From backup generators to virtual power plants
Whether these changes will allow a relative newcomer to make inroads against well-established competitors such as Sunrun and Tesla, or residential solar inverter leaders with storage plans such as SolarEdge and Enphase, remains to be seen. Beyond using its existing network of generator dealers, Generac partnered with Sunnova, a rising residential solar provider, in February as its exclusive lease and power-purchase agreement provider to tap into this key avenue for solar-storage sales.
Generac set a goal of 125 to 150 megawatt-hours of battery sales this year, although CEO Aaron Jagdfeld noted during the company’s second-quarter earnings conference call last month that solar installations slowdowns driven by the COVID-19 pandemic are expected to yield 2020 totals on the lower end of that guidance.

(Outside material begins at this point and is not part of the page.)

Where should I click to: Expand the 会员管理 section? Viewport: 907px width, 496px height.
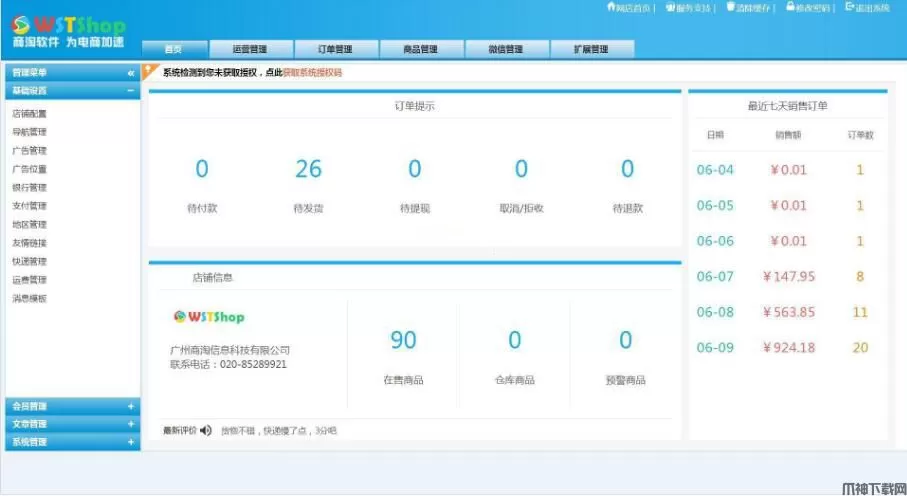[130, 406]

For long-term power outages, generators fed by natural-gas lines, which aren’t nearly as susceptible to storm-driven outages as the electric system is, are still a better bet for backup power, Minick told Greentech Media last year. On the other hand, solar-storage systems designed primarily to shift generation and load to increase net-metering value against time-of-use pricing may not need the extra battery capacity and power that Generac provides.
But the combination of increasingly favorable economics of solar and batteries and the rising need for protection from storms, wildfires and other grid supply disruptions is putting backup power at the forefront of many customers’ minds, he said.
At the same time, Generac’s new solar-storage systems could be combined with its massive installed base of generators to become a significant resource for the grid itself, much as Sunrun has been doing with its solar-storage systems. The company’s partnership with Virtual Peaker, a software startup aggregating behind-the-meter distributed energy resources for utilities including Portland General Electric and Green Mountain Power, opens up new opportunities on this front, Jagdfeld said last month.
“In the clean energy space, most people have been considering these blocks of load to be storage items or wind power or other clean sources,” Jagdfeld said. “We look at natural-gas generators, which in their own right, are quite clean.”